Sales for fiscal '13 ended 30 June slid from £123m (restated) in the prior year to £111m - even lower than the company admitted to last August when details of top line wobbling leaked to El Chan.
Data services accounted for nearly £28m of sales in the year, followed by consultancy, calls and lines (£24m), ICT (£20.4m), mobile (£19.35m) and support services (£19.2m).
The restatement was to "reflect" the £1m settlement of a dispute with O2, £820k of which related to prior periods. As such, revenue and profit for fiscal '12 were reduced by £461k and costs for the year increased by £359k.
Parent Azzurri Holdings saw gross profit fall to £17.2m from £19.5m in fiscal '12 despite a near £10m drop in the cost of sales. After admin expenses of £10.14m and exceptional items of £1m handed to O2, operating profit crossed the line at £6m from £8.6m.
Depreciation and amortisation of intangibles resulted in an operating loss of £9.2m compared to an operating loss of £1.2m a year ago. Finance costs of £8.8m and a tax credit of £384k left the Holding company nursing a net loss of £17.6m versus £18m last year.
CEO Vim Vithaldas said in a statement it was a "challenging year for the industry and Azzurri has been no different". He said clients were "keen to sweat their infrastructure assets" and "typically only embarked on capital projects as a last resort".
To compound market dynamics, Vithaldes said the business "focused on the legacy issues as well as working on the refinancing" in the second half of the year.

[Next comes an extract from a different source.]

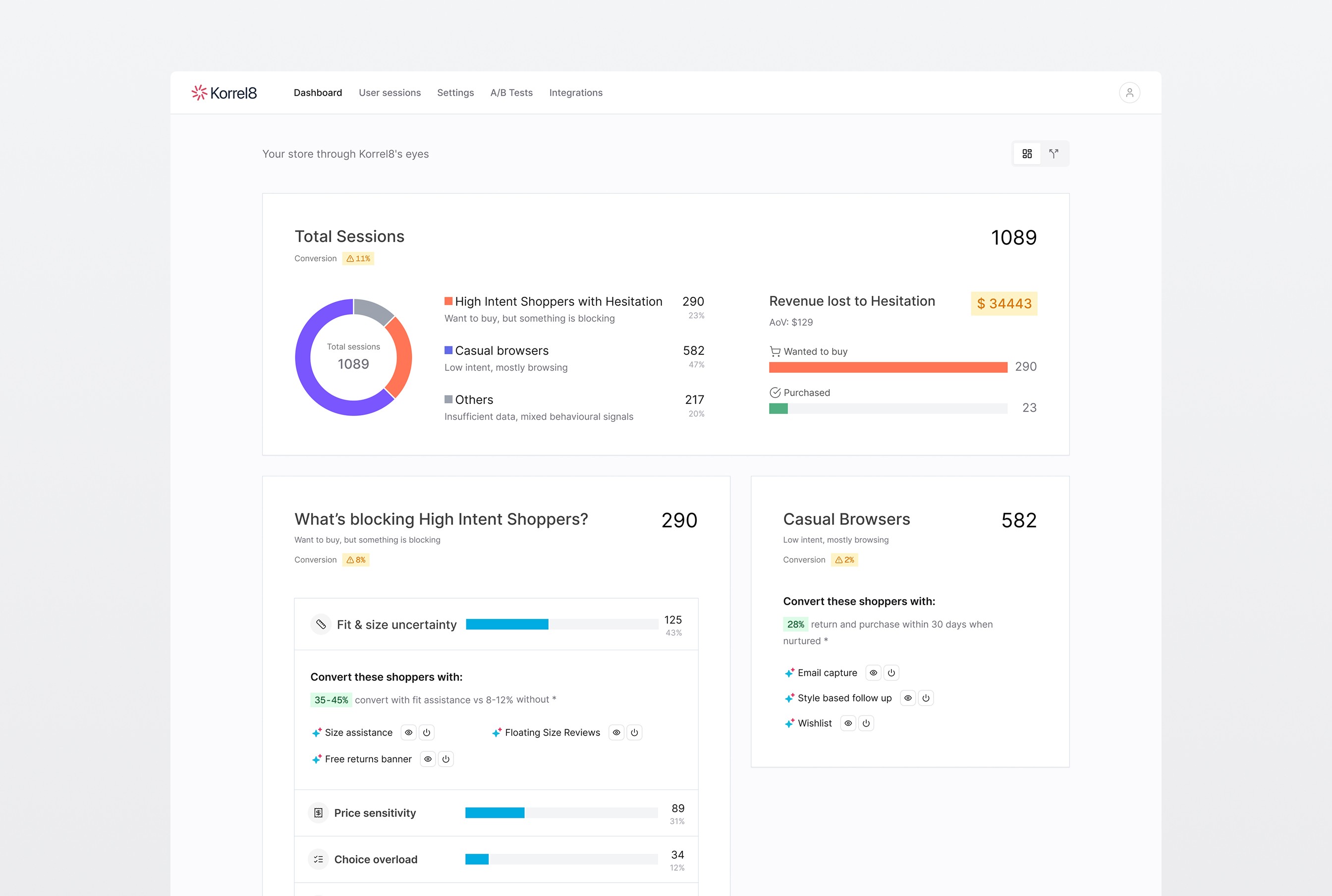The width and height of the screenshot is (1332, 896).
Task: Click the orange High Intent legend swatch
Action: click(x=448, y=301)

The funding period was extended to December 2016.
This action was taken because Azzurri had no chance of settling debts due to be paid by June 2014.
The new banking loans are subject to quarterly covenant tests based on ratios that use cash flow, debt service costs, EBITDA and net debt levels.
Failure to comply could see lenders demand repayment of all amounts owed, at least that would be their right.
"The first covenant ratio tests relating to the loans refinanced in October 2013 are for the rolling twelve months to 31 March 2014 and are applied each quarter end and thereafter," Azzurri stated.
One of the covenants relates to the continued employment of senior directors in the company. Each time one leaves, they have to obtain the lenders prior permission.
Management said in the director's report that costs can be controlled and they are confident of meeting the financial targets.